In alternative, had this been a national effort instead of simply a one off attempt by a single contracting authority, the just announced Mistral Forge looks exactly what would be the best way of going about developing an AI model fully under the control of the public sector. But alas, that is not what BIA is supposed to be. Anyway, here's a nice writeup about Mistral Forge and note the comments made there about RAG retrieval-augmented generation).
OCR (optical character recognition) and RAG (retrieval-augmented generation)
Looking at the workflow suggested in the technical specifications, the documents feeding BIA will pass first through a pipeline of various OCR techniques to draw the information out. The tools suggested there are all open source in the correct definition of the term.
On a cursory look this makes perfect sense since many documents will either be PDFs or scans and both are treated as images and not text by computers, so their content must be turned into text somehow. But herein lies another issue: OCR and RAG for LLMs is not a solved problem. It is true that the OCR stage is done as pre-processing before the data is fed into the LLM model, but I think the problem holds since even frontier models struggle with RAG. This postillustrate well the difficulties and tradeoffs associated with RAG.
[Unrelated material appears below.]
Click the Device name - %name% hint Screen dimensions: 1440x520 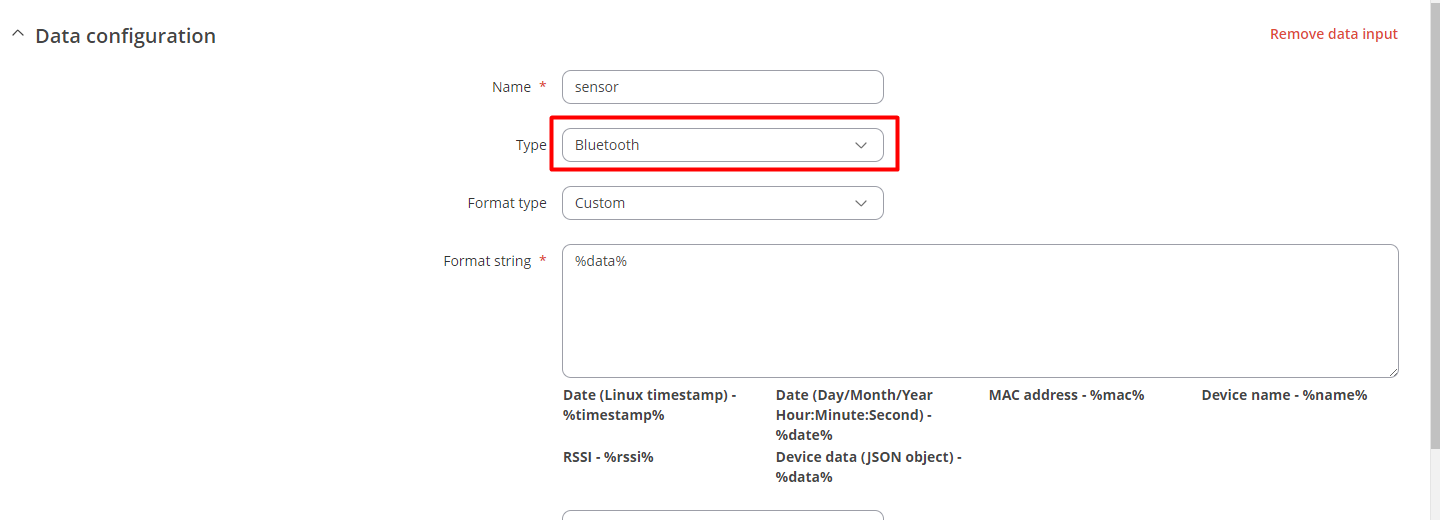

Once more, language may be an issue here as well. I do not know how well those OCR tools handle Portuguese and in particular our special characters but pairing them with an old model might be problematic. I am being tentative here due to my own limited knowledge. Having said that, there is a real and significant risk that the model will be fed wrong or incomplete information via weaknesses in the OCR/RAG pipeline...which will then be the basis of the summarisation the jury is given.
Deployment
As discussed previously, Infraestruturas de Portugal wants the flexibility of deploying the tool either on a cloud or on premises and indicates as suggested minimum hardware for deployment
a nVidia A10/A100 gpu. It is unclear if this refers to a single gpu or a potential cluster of nVidia A10/A1000 gpus, so upon reflection I will take it is the latter as the single gpu scenario does not seem feasible for deploying BIA. However, even for older generation cards like A10/A100, a cluster of these GPUs is not going to be cheap either if hired on the cloud or especially if acquired to run on premises. Another reason why the cost of running BIA should have been included in the award criteria, although I'm still puzzled why SLA (service level agreement) is an award criterion...
Anyway, I think the tradeoffs here will be that a more performant solution based on a larger model with a longer context window requires more hardware to run, be it on the cloud or on premises. That, in turn, means higher running costs.
From the draft of the technical specifications it seems Infraestruturas de Portugal will be responsible only for its own deployment and not the wider public sector. While BIA is supposed to be available for adoption by other public bodies at least for now it seems that will be done on each authority own dime. Once more, I think the right approach here would be to centralise the development and deployment instead of expecting each single contracting authority to roll its own implementation.
This series stops here for a much needed Easter break. After Easter I am planning at least one or two further entries. The first will be on the performance targets and the other on the regulatory risks arising from BIA.